As I may have mentioned once or twice (or maybe like twenty times) I’m a professional investment manager. I write (my new book is live!) almost full time now, but I still find myself doing work related to my former life, like evaluating seed money startups and serving on investment committees.
I’m a member of the investment committee of my alma mater, one of the largest universities in Israel.
The committee’s makeup can easily be described as “Mia and the Boys”. There are five other committee members (all men), the investment manager himself (also a man), the senior consultant (a man, surprise!) the university’s CEO (oh my god what a man), the university’s president (yep, you guessed it: a man).
The role of an investment committee is to develop a comprehensive strategy, which may involve increasing or decreasing equity exposure. Additionally, we are responsible for approving specific investments, particularly long-term illiquid investments such as private equity funds.

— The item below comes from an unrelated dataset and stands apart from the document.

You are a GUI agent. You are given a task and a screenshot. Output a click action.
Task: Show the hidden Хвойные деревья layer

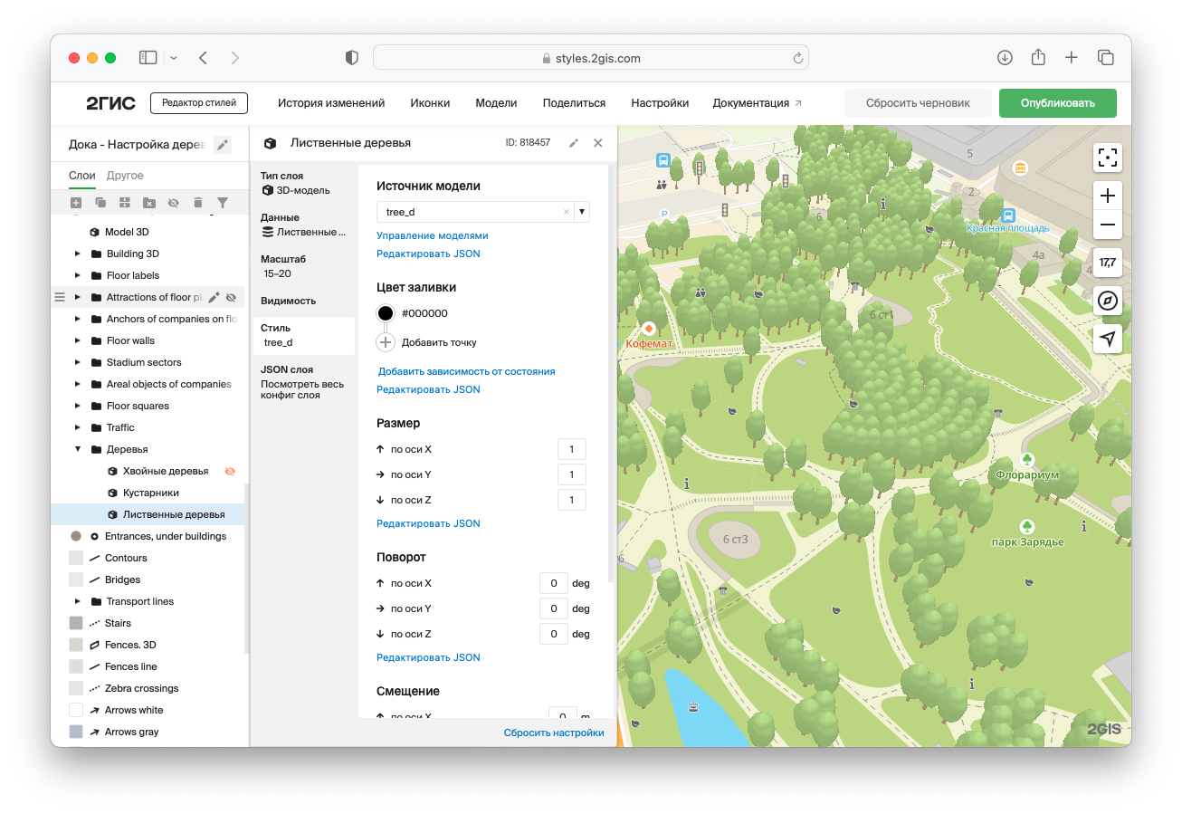tap(230, 471)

Whenever I meet these money managers, I ask the usual finance-related questions. However, I always make sure to bring up the number one issue that matters to me: the need to hire more women in the industry.
I don’t mean just hiring women for administrative or investor relations roles. I mean in key managerial positions where they make critical decisions. It’s 2023, and I have yet to meet an investment fund that doesn't have to explain why they don't have women in top leadership positions.
And let me tell you something: my questions don’t make me popular among the other committee members. They shift uncomfortably in their seats and think exactly what they’ve been thinking for many years: who cares how many women are in the management team, as long as they get the job done?
It would have been much easier to play ball, to be friends with everyone. To be nice and confirm by the rules - the rules men made.
But I persevere. I’m not here to make friends.
They try to shut me up, or deliberately misunderstand my remarks. They get snarky, and angry.
And you might think - well, she can do that. She is in a position of power, secure in it, so she's not risking anything. But the men I'm angering are the same ones who may decide whether or not I get appointed to the next investment committee, which they happen to chair.
And now they won’t.
There is a price to pay for everything we do in this life. And possibly not getting another committee gig is mine. It’s a price I'm willing to pay.
So, for me, acting on what I believe is a must. And writing what I believe, and believing what I write - is also a must.
So my book is out, infused with my beliefs.
And because I also believe in cute puppies, hot men, and lots of sexy times - it’s got those things, too.